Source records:
(begin)
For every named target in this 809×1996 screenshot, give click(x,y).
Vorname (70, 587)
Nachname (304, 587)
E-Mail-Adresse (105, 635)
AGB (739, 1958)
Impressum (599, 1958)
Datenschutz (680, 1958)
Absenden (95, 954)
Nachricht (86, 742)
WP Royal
(end)
TASK BRIEF: Rewrite all of the material with "Absenden" replaced by "Senden", keeping everything else the same.

EXERCISE ANSWER:
For every named target in this 809×1996 screenshot, give click(x,y).
Vorname (70, 587)
Nachname (304, 587)
E-Mail-Adresse (105, 635)
AGB (739, 1958)
Impressum (599, 1958)
Datenschutz (680, 1958)
Senden (95, 954)
Nachricht (86, 742)
WP Royal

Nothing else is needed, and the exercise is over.